I use different clocks depending on the song, I usually do custom so that I can have more control over the tempo of the song, but I don't know if I should be using custom clock speeds or not, if not then I can do the block transfer thing to get a tempo relatively close to what I want (9xx for even lines and Fxx for odd lines in Deflemask)
From a programming perspective, it's just easier to stick with vsync timing (60hz). Though in my book, multiples of 60hz (using the TIMER to do this) would be an ok trade off; 120hz, 180hz. Something with a fixed interval in the whole frame (which relates to game loop and logic). Anything higher than 60hz requires special interrupts. And anything
not multiple of 60hz means the music engine has to drift out of sync with the game logic (not to mean out of sync with playing music; just where that music engine will get called relative to a frame logic layout). It can complicate things. It has its own overhead (cpu resource). It can imposed limitations in strange ways (because of timing). 60hz and 120hz are nicer options to work with. 60hz being optimal (NTSC setting for deflemask).
Michirin9801:
Have you seen this trick before:
http://www.pcedev.net/audio/sub_waveform6.xmIf you load it up in a tracker, check out pattern #2 first (it only has two channels playing). See how the waveforms are setup? The main waveform is a triangle wave and the other is a saw wave (with a delay onset).
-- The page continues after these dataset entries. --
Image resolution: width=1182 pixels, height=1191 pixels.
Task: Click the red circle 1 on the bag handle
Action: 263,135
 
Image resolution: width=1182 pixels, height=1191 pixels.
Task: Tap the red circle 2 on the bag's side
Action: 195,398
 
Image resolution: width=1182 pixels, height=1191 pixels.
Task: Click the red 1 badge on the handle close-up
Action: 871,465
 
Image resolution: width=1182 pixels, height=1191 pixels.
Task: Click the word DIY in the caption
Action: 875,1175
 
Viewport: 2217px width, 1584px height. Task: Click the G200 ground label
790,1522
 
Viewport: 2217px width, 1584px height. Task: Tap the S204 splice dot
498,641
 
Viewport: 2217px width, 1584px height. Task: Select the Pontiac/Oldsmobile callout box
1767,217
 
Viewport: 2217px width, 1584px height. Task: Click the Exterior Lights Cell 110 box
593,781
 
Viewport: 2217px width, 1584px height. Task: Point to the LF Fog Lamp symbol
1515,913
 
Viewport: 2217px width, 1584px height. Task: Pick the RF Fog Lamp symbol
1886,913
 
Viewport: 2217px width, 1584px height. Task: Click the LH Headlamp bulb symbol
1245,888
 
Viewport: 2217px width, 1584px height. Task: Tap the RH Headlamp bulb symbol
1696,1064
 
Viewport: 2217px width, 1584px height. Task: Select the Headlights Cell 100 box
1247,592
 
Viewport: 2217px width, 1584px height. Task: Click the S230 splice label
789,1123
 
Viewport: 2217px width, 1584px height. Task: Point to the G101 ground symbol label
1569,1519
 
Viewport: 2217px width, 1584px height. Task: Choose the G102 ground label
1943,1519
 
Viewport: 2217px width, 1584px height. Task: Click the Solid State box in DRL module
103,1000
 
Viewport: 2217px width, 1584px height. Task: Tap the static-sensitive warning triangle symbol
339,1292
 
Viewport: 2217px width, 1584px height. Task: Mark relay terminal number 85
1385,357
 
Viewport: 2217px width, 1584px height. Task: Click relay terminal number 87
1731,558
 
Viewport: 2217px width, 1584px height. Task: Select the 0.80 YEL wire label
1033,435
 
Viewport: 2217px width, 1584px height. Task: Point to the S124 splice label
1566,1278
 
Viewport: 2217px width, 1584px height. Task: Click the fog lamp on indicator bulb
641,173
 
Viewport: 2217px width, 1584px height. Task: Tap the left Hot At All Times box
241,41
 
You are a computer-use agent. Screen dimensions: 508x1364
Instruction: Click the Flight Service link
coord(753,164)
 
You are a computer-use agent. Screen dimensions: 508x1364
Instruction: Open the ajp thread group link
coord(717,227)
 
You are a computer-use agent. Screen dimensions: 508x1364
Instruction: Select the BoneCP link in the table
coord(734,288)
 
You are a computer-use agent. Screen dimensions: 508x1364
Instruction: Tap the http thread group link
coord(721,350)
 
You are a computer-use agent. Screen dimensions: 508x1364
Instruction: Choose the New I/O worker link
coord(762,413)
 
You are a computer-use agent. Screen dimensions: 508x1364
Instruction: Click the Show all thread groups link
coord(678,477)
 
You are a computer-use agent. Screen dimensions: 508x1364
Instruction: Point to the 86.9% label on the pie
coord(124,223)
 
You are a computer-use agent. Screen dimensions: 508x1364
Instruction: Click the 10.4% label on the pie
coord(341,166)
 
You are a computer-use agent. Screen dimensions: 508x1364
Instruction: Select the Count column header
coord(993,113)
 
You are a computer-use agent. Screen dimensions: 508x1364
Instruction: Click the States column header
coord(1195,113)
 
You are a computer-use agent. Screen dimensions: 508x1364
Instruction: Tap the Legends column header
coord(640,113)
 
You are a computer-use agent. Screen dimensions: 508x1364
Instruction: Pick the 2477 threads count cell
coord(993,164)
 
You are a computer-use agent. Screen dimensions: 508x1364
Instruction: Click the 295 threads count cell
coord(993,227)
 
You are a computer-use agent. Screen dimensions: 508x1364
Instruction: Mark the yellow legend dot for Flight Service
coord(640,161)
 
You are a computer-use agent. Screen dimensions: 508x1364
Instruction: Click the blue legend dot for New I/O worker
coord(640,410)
The triangle samples exist only in the upper band of the amplitude range. The saw waveform is played on the other channel, and only has samples in the lower band of the amplitude range. Can you guess why? Normally when you play samples, their amplitudes add together. Having them in separate ranges (positive range vs negative range), you get a more pronounced effect as they add together. Channel 4 is the main sound, and channel 2 is used to
subtract from the main channel's waveform shape. Volume envelopes are used for emphasis (like controlling the amplitude of a modulator affecting a carrier wave). And the final step is pitch sliding. If you've ever looked at some synths waveform output, it looks like to waveforms going out of phase from one another (besides other stuff happening). So if you look at the channel, there are very precise pitch sliding FX to control how the subtractive channel is in phase with the main channel (instead of letting it endlessly drift). This is difficult to do in a tracker, because the depth if pitch sliding directly depends on the main channels note or frequency - and without macros, it has to be done manually for every note or chord. The lower the note, the bigger the steps need to be in the pitch FX column. Think of it as specialized version of detuning two channels.
Now check out pattern #1, only two channels are doing this effect but it's distinct enough to be heard in a chord - giving the whole chord a timbre like effect when the other contributing channels have no timbre change at all. I call it
subtractive waveform phasing. But I'm sure it has a real name, as someone has probably already thought of the idea.